On Saturday I will begin a series of postings about the week Katrina landed in New Orleans. This series, which I have christened the Katrina Blog Project, is my personal memoir of what happened the week of August 29, 2005.
I began writing these postings in June, and they have grown to a degree I had not expected – the last word count was 20,200, and I may yet add to it. Given its length, I would understand that most of my readers will never get through it all.
This memoir is not especially dramatic. I was not involved in any rooftop rescues. I was not stranded in any hospitals. My family evacuated, and it was weeks before we saw our home again. Perhaps you could think of this testimony as an alternative to the hard-hitting on-the-ground reporting that filled the airwaves that week, and in the weeks after. This is the story of what a disaster looks like through ordinary eyes. It is like Exodus written not from Moses’ viewpoint but in the words of the last Israelite pushing his cart across the muddy bottom of the Sea of Reeds.
The project, not including this entry, is in 10 parts. The first nine are dated to reflect my memories of the corresponding day one year ago. The last entry is a poem. Because calendar days and weekdays do not exactly correspond from one year to the next, some of the titles may seem to conflict with the posting dates. For example, Friday, August 26, 2005 will be posted on Saturday, August 26, 2006. Blame it on Pope Gregory. He is the one who created the Western calendar.
Readers will likely find that the narrative is uneven and does not always flow. There are two reasons for this.
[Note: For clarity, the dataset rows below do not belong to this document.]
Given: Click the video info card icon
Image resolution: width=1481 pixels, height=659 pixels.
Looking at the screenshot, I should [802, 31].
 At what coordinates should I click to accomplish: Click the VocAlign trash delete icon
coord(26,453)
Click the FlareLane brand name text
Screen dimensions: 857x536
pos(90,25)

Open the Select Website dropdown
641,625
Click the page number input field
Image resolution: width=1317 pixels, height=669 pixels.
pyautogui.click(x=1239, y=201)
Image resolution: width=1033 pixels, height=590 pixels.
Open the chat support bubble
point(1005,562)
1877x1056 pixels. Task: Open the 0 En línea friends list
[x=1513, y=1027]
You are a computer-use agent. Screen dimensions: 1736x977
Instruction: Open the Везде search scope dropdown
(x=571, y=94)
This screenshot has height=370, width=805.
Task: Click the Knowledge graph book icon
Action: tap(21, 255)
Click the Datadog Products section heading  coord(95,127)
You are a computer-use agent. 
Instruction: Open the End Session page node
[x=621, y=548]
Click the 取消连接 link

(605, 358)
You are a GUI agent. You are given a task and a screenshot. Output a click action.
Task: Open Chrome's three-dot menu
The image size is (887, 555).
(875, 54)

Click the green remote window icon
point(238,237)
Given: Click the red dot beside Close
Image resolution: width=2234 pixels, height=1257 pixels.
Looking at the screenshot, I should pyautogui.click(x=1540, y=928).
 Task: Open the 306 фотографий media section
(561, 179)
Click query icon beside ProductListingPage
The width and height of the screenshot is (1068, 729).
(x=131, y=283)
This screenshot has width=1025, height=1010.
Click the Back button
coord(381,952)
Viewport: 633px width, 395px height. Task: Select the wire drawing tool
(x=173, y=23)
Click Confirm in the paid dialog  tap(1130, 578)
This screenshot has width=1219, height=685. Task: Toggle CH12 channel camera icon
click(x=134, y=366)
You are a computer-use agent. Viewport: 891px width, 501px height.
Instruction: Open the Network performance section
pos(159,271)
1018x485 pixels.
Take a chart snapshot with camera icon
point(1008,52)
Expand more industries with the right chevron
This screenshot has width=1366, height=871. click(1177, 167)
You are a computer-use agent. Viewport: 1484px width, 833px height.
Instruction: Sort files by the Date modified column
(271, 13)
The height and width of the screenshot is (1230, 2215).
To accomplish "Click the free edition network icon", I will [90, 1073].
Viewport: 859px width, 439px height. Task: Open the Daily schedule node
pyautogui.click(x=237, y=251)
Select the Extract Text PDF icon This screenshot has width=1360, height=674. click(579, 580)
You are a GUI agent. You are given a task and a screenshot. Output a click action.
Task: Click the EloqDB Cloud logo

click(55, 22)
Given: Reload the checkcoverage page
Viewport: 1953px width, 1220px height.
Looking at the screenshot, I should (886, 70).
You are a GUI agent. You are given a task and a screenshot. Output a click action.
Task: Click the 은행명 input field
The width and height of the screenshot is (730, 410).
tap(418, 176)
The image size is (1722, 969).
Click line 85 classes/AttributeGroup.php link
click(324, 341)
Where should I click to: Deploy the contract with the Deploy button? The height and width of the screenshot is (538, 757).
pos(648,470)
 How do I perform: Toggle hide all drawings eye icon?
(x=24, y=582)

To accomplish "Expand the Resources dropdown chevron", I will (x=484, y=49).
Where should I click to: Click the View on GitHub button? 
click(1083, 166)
First, 20,000 words is a lot of text and I have not had sufficient time to buff it to a high polish. I will probably continue to refine the posts in the future; do not be surprised if you go back to look at an old entry and find it is not worded quite as you remember.
The second reason for the uneven flow is that in many places the narrative is more a collection of random thoughts and reactions rather than a linear history. It simply came out that way. That raw spirit may be a useful aspect to this project, or it may make it unreadable. I guess eventually someone will tell me which is the case.
If anyone notices any factual errors, spelling or grammatical problems, let me know. I will correct them immediately.
At any rate, the posting starts on Saturday, and will run every day until the following Sunday. Take it for what it is worth. I make no claim for its value.